• _Written problem_: Collect every line of the entries below that contains the word "should", copying each one in full.

◇ ◇ ◇ ◇ ◇

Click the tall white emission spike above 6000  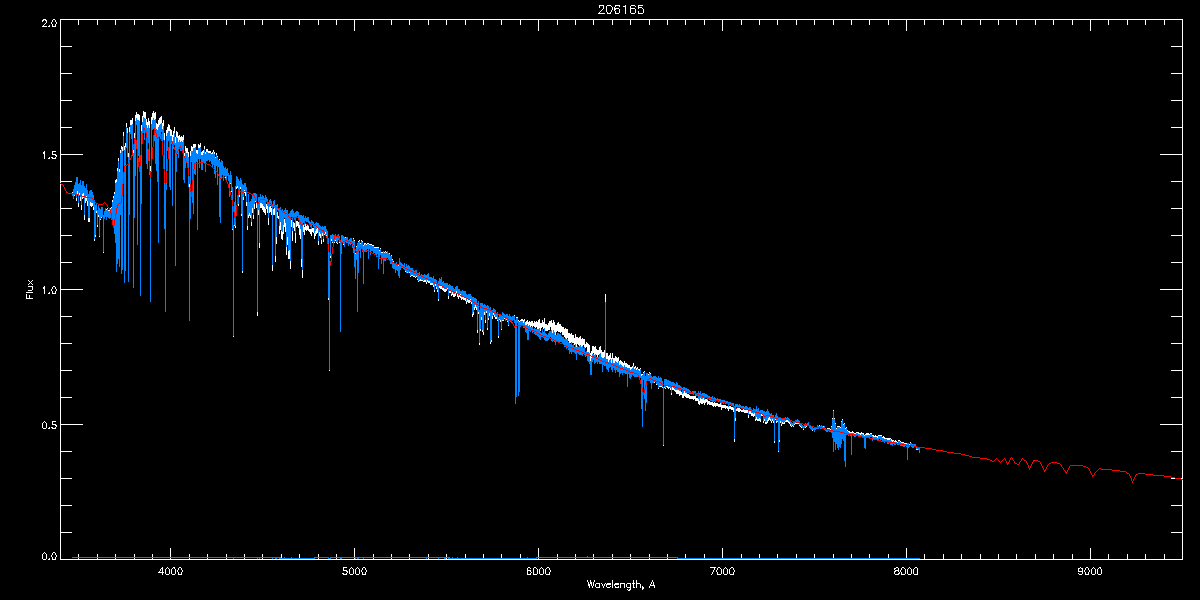[605, 320]
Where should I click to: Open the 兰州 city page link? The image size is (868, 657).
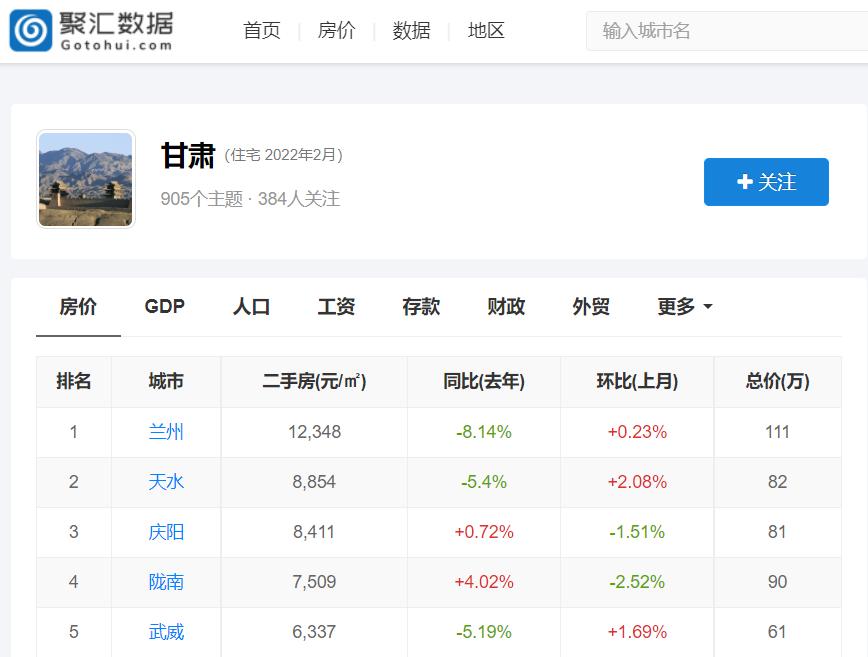166,432
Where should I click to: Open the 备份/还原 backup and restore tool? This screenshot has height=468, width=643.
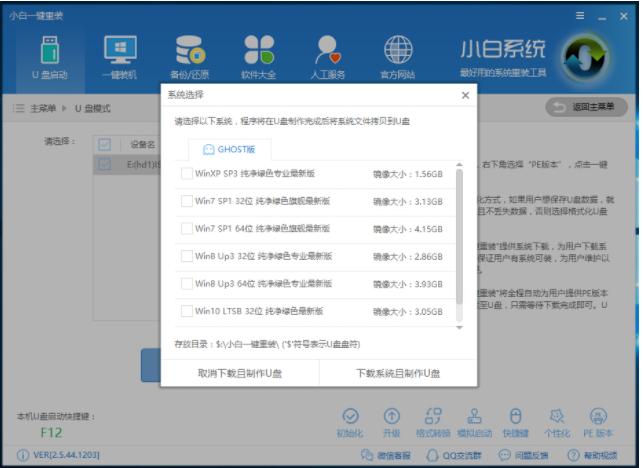pyautogui.click(x=190, y=56)
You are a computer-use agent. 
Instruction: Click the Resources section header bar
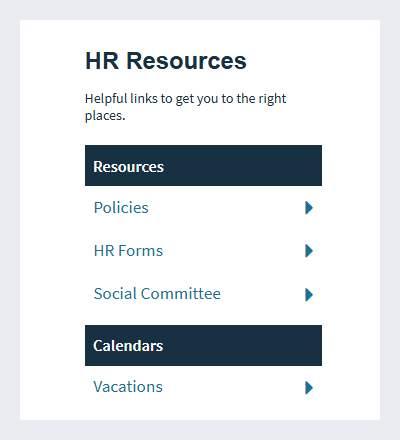pos(203,165)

◇ ◇ ◇ ◇ ◇

• _Complete answer_:
Where should I click to: Open the 兰州 city page link? The image size is (868, 657).
Where should I click to: Open the 备份/还原 backup and restore tool? This screenshot has height=468, width=643.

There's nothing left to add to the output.